The Church tasks the Commission, whose members are listed, with "the religious and other instruction of the freedmen." Reverend Francis Wharton's Address, printed here, warns that "A free and yet ignorant and debased race cannot exist in the vitals of the body-politic without the most fearful risks." Unlike Indians, "the negro is not nomadic; he refuses to wander from his old homes; there have these four millions of human beings lived, and there will they die." Concluding that their education is a necessity, Wharton then examines the "grave question" whether freedmen are "capable of the cultivation here invoked." Breathing a sigh of relief, he concludes that they have the makings of an "intelligent, Christian, self-directing and self-elevating industrial class."

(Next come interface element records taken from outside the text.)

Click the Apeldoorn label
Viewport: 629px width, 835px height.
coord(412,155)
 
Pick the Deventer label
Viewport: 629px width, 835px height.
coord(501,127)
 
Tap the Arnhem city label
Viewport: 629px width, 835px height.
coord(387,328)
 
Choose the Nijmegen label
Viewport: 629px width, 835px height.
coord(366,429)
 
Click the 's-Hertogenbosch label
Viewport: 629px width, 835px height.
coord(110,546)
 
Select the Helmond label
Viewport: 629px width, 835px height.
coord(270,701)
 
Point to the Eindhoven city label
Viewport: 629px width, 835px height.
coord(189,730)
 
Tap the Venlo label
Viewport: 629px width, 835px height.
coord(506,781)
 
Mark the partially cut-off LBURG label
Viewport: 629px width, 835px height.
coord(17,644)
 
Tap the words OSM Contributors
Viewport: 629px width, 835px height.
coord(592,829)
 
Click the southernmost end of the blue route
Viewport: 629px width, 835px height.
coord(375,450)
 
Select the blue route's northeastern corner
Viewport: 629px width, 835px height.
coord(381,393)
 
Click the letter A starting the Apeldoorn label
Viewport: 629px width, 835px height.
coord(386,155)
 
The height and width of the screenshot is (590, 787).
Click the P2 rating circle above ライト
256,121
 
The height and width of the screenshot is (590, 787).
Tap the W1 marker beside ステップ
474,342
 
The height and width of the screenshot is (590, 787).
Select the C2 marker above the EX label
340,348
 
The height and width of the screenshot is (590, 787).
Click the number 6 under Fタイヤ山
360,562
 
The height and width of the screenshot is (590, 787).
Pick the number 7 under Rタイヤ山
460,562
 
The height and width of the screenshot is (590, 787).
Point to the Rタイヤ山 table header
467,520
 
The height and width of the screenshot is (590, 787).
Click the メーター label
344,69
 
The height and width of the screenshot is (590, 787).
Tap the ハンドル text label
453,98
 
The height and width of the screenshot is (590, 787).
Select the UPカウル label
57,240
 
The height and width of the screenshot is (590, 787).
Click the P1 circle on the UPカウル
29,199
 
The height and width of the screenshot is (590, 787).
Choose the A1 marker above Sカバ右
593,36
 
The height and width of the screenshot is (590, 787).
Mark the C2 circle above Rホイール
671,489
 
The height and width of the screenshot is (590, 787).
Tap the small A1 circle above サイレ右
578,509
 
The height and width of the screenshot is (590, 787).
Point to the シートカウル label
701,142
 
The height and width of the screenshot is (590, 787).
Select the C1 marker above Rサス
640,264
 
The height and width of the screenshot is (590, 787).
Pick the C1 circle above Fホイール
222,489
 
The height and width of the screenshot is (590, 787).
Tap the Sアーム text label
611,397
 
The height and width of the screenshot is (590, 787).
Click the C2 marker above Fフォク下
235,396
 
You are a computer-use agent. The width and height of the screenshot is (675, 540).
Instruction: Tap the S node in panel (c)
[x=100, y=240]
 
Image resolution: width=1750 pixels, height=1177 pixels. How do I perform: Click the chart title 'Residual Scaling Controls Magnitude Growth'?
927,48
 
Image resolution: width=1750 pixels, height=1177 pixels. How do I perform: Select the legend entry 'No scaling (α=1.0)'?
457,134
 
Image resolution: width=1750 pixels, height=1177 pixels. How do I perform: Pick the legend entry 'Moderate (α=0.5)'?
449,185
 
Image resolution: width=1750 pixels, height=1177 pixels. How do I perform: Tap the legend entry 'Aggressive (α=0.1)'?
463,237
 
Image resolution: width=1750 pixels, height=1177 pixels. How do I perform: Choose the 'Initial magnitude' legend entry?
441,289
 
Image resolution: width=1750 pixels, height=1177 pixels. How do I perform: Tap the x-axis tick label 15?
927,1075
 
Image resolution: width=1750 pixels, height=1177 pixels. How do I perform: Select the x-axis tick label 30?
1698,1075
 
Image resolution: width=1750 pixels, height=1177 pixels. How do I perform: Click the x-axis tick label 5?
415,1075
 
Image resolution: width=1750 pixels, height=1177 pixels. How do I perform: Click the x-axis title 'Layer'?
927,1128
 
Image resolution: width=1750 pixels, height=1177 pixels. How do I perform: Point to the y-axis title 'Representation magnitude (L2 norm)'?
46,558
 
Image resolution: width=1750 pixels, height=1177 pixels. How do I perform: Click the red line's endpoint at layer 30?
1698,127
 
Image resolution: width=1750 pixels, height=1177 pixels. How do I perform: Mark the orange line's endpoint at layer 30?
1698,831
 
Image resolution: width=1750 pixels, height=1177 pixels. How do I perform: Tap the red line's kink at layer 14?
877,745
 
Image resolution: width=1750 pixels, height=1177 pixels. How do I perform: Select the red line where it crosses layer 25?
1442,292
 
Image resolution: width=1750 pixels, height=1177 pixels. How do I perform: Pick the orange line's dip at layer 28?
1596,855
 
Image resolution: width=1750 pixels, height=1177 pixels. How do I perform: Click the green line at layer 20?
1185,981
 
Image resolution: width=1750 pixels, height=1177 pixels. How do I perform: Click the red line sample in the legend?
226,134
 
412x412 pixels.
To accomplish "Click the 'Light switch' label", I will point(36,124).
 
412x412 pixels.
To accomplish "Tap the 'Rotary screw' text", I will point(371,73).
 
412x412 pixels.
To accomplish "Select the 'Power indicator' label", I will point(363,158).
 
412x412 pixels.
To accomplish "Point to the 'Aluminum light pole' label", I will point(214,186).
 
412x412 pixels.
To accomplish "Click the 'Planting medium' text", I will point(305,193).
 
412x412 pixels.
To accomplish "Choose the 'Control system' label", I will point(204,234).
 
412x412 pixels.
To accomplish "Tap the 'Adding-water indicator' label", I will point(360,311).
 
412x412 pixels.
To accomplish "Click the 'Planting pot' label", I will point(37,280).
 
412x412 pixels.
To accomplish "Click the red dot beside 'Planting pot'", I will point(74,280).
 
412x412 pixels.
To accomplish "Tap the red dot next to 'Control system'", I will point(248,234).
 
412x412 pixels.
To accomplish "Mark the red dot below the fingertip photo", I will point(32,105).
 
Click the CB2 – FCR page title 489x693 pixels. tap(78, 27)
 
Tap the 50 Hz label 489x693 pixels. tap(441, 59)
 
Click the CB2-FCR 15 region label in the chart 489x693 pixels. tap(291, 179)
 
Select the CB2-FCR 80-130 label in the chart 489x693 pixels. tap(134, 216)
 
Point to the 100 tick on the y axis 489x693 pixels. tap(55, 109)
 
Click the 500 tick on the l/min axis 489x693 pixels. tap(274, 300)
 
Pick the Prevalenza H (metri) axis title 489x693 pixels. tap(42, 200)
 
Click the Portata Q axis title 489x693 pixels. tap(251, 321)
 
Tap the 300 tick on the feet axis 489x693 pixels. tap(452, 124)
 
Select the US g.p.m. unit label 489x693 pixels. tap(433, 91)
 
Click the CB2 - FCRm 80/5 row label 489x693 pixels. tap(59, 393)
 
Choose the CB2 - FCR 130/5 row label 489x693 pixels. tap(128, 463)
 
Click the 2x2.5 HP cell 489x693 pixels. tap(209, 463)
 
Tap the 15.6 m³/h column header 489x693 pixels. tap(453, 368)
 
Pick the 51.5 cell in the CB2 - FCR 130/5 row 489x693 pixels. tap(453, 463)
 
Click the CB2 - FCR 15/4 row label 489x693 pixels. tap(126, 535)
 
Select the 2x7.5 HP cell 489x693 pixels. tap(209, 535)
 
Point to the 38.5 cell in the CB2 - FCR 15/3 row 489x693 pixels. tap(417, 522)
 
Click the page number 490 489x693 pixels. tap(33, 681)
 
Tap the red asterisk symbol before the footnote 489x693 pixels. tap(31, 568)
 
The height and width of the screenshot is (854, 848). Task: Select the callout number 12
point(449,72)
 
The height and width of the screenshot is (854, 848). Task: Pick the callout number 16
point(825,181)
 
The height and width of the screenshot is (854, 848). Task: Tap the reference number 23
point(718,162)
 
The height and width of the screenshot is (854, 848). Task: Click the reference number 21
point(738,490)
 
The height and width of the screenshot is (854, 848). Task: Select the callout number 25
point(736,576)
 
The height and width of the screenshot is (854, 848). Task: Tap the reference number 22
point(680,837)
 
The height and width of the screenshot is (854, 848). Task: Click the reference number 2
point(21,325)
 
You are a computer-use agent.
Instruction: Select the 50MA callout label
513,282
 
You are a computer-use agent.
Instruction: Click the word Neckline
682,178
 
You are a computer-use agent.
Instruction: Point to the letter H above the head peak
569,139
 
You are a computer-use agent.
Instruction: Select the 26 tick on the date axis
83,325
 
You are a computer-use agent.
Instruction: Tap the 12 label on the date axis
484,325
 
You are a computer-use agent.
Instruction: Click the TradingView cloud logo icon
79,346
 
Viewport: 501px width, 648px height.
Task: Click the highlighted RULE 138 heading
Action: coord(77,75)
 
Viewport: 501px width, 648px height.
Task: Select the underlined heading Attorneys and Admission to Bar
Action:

Page 17 begins an Appendix, explaining the "necessity of industrial activity in the South," Negroes' "capacity for intelligent labor" and the need to Christianize them. President Johnson's Address to the Colored Troops at Washington, advising them of "the importance of controlling your passions," is printed, along with Freedmen's Bureau material and dire warnings of the impending moral collapse of the freedmen.